The charity, Fresh Start Housing, finds clients from London homeless charities.
Neither the charity nor the company act illegally, but a homeless group says the relationship is "a new low".
Investing Solutions said "the bulk" of their rents get passed to private landlords, while Fresh Start said they referred clients to both Investing Solutions and private landlords.
The letting agent makes money by putting several unrelated people in one house and charging housing benefit for each person, rather than the property. Therefore, the total benefit payout is higher than the rent fee passed on to the property's landlord.
Both Investing Solutions and Fresh Start are based in the same building, a storage unit in south London.
Records held at Companies House show Investing Solutions was set up in 2002 by Samir Patel, who then set up Fresh Start Housing in 2010.
The documents say the charity would help "the needs of current and ex-offenders with a wider goal to reduce poverty, sickness and distress".

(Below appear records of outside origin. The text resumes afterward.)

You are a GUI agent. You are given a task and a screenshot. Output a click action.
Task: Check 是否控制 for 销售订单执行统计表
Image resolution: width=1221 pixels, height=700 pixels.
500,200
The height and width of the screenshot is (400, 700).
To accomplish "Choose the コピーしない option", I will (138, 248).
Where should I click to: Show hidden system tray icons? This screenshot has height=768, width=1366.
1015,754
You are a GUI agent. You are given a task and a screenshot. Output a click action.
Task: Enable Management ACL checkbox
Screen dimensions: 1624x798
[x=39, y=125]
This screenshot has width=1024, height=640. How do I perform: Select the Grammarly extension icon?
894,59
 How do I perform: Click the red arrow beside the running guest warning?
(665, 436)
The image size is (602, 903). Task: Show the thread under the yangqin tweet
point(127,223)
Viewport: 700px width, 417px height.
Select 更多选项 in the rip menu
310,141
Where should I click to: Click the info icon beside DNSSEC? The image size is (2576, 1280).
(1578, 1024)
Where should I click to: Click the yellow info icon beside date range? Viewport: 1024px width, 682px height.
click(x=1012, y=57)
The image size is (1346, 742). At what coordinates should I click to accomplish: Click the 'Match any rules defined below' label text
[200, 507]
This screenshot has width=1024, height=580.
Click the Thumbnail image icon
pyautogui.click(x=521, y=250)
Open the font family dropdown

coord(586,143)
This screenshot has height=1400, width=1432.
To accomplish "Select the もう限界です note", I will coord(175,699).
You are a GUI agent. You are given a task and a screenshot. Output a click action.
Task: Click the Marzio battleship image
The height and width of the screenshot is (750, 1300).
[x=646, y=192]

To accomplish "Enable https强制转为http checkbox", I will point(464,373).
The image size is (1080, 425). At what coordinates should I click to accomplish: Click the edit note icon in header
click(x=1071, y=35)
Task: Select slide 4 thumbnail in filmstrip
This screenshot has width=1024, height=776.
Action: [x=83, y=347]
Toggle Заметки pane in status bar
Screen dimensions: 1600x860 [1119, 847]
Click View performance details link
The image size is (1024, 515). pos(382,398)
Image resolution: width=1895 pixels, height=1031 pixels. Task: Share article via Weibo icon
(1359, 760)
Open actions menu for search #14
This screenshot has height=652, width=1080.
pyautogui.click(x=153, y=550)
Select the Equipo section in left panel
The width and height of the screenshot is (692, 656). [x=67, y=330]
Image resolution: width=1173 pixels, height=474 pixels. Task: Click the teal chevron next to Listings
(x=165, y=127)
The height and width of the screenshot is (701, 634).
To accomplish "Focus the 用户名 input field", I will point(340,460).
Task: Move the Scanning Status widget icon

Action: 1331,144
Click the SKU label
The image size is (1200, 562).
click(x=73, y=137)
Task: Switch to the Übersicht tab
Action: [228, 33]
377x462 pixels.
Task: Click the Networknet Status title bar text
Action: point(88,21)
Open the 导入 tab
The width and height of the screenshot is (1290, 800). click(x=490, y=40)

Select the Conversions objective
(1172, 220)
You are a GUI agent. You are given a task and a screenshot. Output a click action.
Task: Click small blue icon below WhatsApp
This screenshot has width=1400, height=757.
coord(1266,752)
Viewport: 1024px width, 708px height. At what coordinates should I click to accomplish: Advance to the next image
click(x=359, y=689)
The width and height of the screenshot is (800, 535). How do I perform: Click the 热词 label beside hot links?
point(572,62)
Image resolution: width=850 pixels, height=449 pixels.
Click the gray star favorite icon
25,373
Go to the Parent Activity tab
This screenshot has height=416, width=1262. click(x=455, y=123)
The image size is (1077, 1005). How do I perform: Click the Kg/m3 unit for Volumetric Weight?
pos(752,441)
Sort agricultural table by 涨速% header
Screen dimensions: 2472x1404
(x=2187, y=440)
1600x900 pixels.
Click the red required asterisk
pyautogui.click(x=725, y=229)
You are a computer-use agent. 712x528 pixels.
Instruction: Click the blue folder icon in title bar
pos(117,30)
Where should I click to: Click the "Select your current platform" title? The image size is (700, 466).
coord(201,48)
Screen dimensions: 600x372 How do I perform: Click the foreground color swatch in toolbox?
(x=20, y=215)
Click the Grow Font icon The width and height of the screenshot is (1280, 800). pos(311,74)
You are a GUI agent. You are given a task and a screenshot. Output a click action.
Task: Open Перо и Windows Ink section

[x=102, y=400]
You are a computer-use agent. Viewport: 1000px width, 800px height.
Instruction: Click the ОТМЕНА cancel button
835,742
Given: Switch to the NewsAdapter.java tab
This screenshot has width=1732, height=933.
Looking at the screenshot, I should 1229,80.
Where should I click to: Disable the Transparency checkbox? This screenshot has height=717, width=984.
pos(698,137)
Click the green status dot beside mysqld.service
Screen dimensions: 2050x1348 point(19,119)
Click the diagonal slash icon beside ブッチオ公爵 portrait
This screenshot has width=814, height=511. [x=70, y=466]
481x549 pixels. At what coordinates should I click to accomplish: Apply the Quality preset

Operating across seven London boroughs, Investing Solutions is one of the largest recipients of housing benefit in the UK, making the venture hugely profitable.
In one property we visited, Investing Solutions was claiming £2,114 per month in housing benefit for two tenants.
The owner of the house was getting £1,150 per month, giving the agency an annual gross profit of £11,568 on the one property.
The company focuses on providing housing to single homeless men over the age of 35, saying that is because this is the group facing "the greatest challenges in accessing accommodation".
But housing benefit legislation allows people aged 35 and over to be housed in private rather than shared accommodation. In the boroughs in which Investing Solutions operates, that means they can charge up to £260 per week for each private room.
One of the tenants, Nigel McCann, was living in a homeless shelter when he was referred to Fresh Start Housing. They passed him to Investing Solutions who housed him in several properties that he describes as wholly unsuitable - various problems included lack of heating and hot water, rats and damp.
He says he had to remove 28 bags of rubbish from one house to begin to make it habitable.
Mr McCann said he became aware of how profitable Investing Solutions was after he did some work for them in 2014.
"It's all about the money, it's not about the people," he added. "I thought inspections would be made."


Nearly half the money that Investing Solutions has received over the past two years has been paid by Wandsworth Council in south London, which has paid the lettings agency more than £2.1m.
The council said it has a "dedicated Private Sector Housing Team who provide specialist advice to both landlords and tenants to ensure the private rented sector in the borough is safe, secure and affordable".
A spokesman added that last year the team responded to 728 service requests and served 171 legal notices over privately rented accommodation.
Matt Downie, of homeless charity Crisis, said: "We've heard many examples of poor practice amongst letting agents as well as good practice. But this idea of having a charity tacked on to poor practice is a new low."
Samir Patel said in a statement that Fresh Start Housing was an independent charity with its own board of trustees.
He also said the majority of the properties used were sourced from private sector landlords "who, to make exceedingly clear, own the properties. The simple point being, the bulk of the rents gets passed to our private sector landlord clients".
He also said his company was "genuinely concerned by some of your allegations concerning the state of one of our landlord client's property".

Fresh Start Housing told us it had housed 788 homeless people since it was founded and 222 homeless people in the last 12 months, including re-housed tenants.
It also said it did not have "authority from the relevant parties" to reveal how many were housed with Investing Solutions.
A spokeswoman for the Department for Communities and Local Government said local authorities were responsible for "rigorously safe-guarding taxpayers' money, with dedicated investigations and inspection teams for private sector housing".